Work to be completed
Pick out each line of the records in which the word "Click" appears.

Dataset excerpts
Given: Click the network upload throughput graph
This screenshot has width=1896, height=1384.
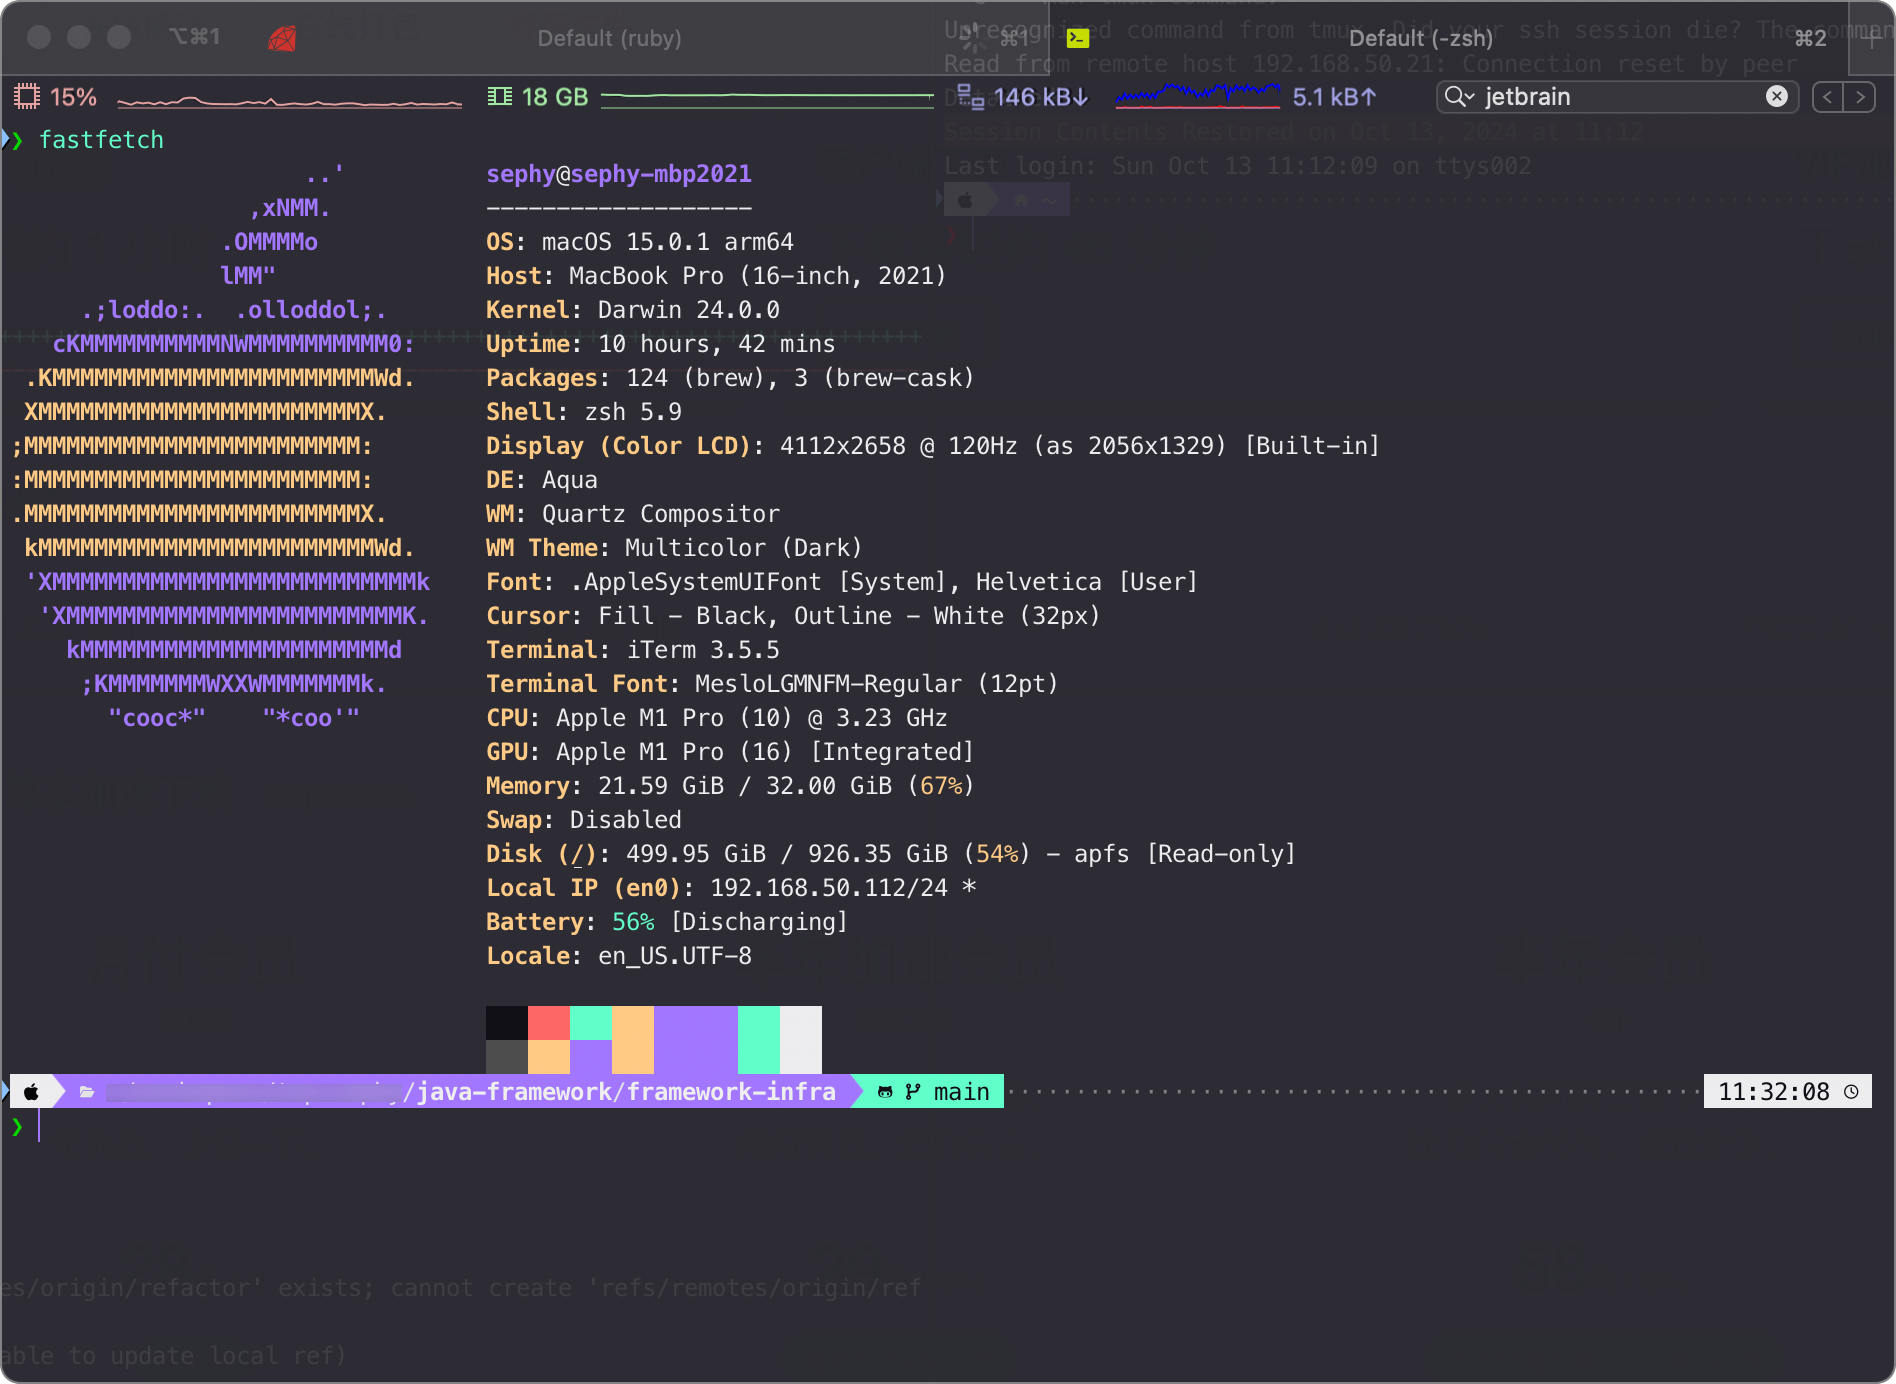Looking at the screenshot, I should point(1197,97).
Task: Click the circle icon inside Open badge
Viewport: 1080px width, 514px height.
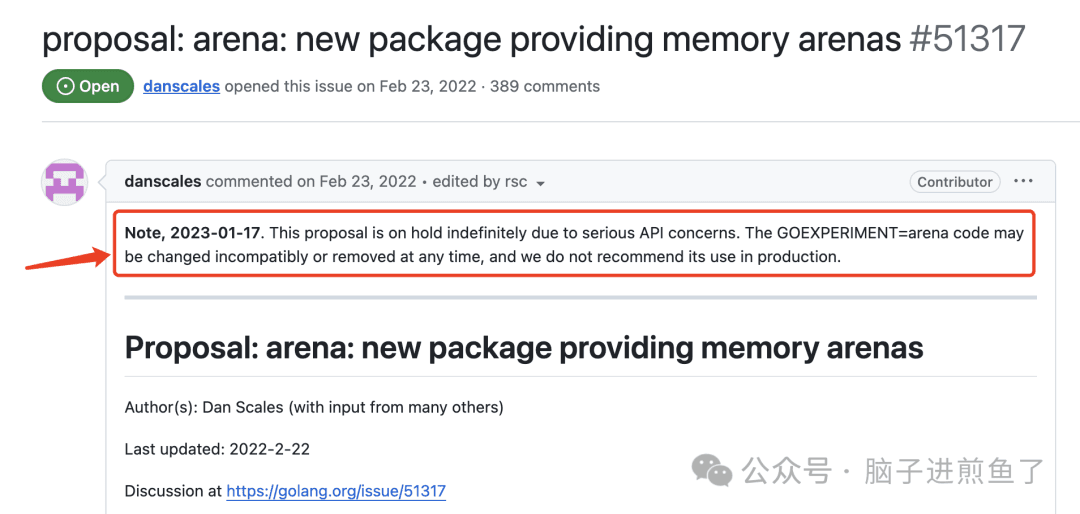Action: [x=65, y=87]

Task solution
Given: Click the network upload throughput graph
Task: Click the circle icon inside Open badge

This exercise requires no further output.